Records to process>
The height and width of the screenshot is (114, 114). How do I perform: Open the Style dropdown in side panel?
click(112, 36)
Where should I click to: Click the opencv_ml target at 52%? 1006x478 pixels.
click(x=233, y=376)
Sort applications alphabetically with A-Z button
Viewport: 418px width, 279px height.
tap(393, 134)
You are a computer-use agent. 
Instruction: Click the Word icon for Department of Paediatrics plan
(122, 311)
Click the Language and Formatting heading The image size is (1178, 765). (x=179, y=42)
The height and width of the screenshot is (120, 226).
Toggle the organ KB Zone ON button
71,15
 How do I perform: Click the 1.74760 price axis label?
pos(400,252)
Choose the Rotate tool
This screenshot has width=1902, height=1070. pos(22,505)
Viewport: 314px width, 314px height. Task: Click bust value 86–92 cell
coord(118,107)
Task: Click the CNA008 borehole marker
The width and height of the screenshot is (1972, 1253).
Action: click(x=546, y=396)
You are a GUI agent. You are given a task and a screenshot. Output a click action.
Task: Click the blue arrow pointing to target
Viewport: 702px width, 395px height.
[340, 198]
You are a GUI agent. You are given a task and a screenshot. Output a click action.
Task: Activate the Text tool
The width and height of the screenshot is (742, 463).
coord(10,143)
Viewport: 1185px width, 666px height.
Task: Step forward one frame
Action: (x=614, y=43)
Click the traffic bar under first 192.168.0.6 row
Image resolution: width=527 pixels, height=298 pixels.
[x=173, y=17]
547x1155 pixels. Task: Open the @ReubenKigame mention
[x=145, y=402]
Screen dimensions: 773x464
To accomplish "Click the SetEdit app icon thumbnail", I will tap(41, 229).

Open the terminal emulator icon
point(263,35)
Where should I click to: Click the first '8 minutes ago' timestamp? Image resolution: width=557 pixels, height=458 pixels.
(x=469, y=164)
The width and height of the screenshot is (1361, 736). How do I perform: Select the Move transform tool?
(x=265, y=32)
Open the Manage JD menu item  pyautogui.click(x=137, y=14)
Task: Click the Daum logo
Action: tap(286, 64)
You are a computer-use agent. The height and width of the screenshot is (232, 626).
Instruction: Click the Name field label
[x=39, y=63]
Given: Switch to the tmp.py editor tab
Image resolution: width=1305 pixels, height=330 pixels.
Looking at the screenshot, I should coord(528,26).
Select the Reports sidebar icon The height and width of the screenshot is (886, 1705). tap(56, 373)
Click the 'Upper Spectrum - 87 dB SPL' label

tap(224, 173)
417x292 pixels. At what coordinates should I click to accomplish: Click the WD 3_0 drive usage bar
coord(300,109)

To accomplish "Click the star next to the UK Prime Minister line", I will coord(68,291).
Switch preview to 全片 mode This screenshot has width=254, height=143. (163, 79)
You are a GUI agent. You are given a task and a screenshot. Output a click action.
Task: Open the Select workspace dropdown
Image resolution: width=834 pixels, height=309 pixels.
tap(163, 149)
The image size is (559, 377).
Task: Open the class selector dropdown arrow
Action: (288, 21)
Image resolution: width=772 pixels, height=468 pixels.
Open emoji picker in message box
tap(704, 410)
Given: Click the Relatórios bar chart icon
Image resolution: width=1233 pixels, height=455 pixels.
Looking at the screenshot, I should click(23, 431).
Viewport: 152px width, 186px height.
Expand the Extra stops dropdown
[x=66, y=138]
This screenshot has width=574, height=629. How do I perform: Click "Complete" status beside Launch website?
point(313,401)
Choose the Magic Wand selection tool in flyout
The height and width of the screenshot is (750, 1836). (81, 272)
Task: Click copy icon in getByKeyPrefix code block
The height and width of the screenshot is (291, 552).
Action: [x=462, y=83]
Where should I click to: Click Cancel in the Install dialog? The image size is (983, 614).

Exercise directions> Reproduce all of the records above word for word, keeping every line unchanged.

Solution to this exercise>
The height and width of the screenshot is (114, 114). How do I perform: Open the Style dropdown in side panel?
click(112, 36)
Where should I click to: Click the opencv_ml target at 52%? 1006x478 pixels.
click(x=233, y=376)
Sort applications alphabetically with A-Z button
Viewport: 418px width, 279px height.
tap(393, 134)
You are a computer-use agent. 
Instruction: Click the Word icon for Department of Paediatrics plan
(122, 311)
Click the Language and Formatting heading The image size is (1178, 765). (x=179, y=42)
The height and width of the screenshot is (120, 226).
Toggle the organ KB Zone ON button
71,15
 How do I perform: Click the 1.74760 price axis label?
pos(400,252)
Choose the Rotate tool
This screenshot has width=1902, height=1070. pos(22,505)
Viewport: 314px width, 314px height. Task: Click bust value 86–92 cell
coord(118,107)
Task: Click the CNA008 borehole marker
The width and height of the screenshot is (1972, 1253).
Action: click(x=546, y=396)
You are a GUI agent. You are given a task and a screenshot. Output a click action.
Task: Click the blue arrow pointing to target
Viewport: 702px width, 395px height.
[340, 198]
You are a GUI agent. You are given a task and a screenshot. Output a click action.
Task: Activate the Text tool
The width and height of the screenshot is (742, 463).
coord(10,143)
Viewport: 1185px width, 666px height.
Task: Step forward one frame
Action: (x=614, y=43)
Click the traffic bar under first 192.168.0.6 row
Image resolution: width=527 pixels, height=298 pixels.
[x=173, y=17]
547x1155 pixels. Task: Open the @ReubenKigame mention
[x=145, y=402]
Screen dimensions: 773x464
To accomplish "Click the SetEdit app icon thumbnail", I will tap(41, 229).

Open the terminal emulator icon
point(263,35)
Where should I click to: Click the first '8 minutes ago' timestamp? Image resolution: width=557 pixels, height=458 pixels.
(x=469, y=164)
The width and height of the screenshot is (1361, 736). How do I perform: Select the Move transform tool?
(x=265, y=32)
Open the Manage JD menu item  pyautogui.click(x=137, y=14)
Task: Click the Daum logo
Action: tap(286, 64)
You are a computer-use agent. The height and width of the screenshot is (232, 626).
Instruction: Click the Name field label
[x=39, y=63]
Given: Switch to the tmp.py editor tab
Image resolution: width=1305 pixels, height=330 pixels.
Looking at the screenshot, I should coord(528,26).
Select the Reports sidebar icon The height and width of the screenshot is (886, 1705). tap(56, 373)
Click the 'Upper Spectrum - 87 dB SPL' label

tap(224, 173)
417x292 pixels. At what coordinates should I click to accomplish: Click the WD 3_0 drive usage bar
coord(300,109)

To accomplish "Click the star next to the UK Prime Minister line", I will coord(68,291).
Switch preview to 全片 mode This screenshot has width=254, height=143. (163, 79)
You are a GUI agent. You are given a task and a screenshot. Output a click action.
Task: Open the Select workspace dropdown
Image resolution: width=834 pixels, height=309 pixels.
tap(163, 149)
The image size is (559, 377).
Task: Open the class selector dropdown arrow
Action: (288, 21)
Image resolution: width=772 pixels, height=468 pixels.
Open emoji picker in message box
tap(704, 410)
Given: Click the Relatórios bar chart icon
Image resolution: width=1233 pixels, height=455 pixels.
Looking at the screenshot, I should click(23, 431).
Viewport: 152px width, 186px height.
Expand the Extra stops dropdown
[x=66, y=138]
This screenshot has width=574, height=629. How do I perform: Click "Complete" status beside Launch website?
point(313,401)
Choose the Magic Wand selection tool in flyout
The height and width of the screenshot is (750, 1836). (81, 272)
Task: Click copy icon in getByKeyPrefix code block
The height and width of the screenshot is (291, 552).
Action: [x=462, y=83]
Where should I click to: Click Cancel in the Install dialog? The image size is (983, 614).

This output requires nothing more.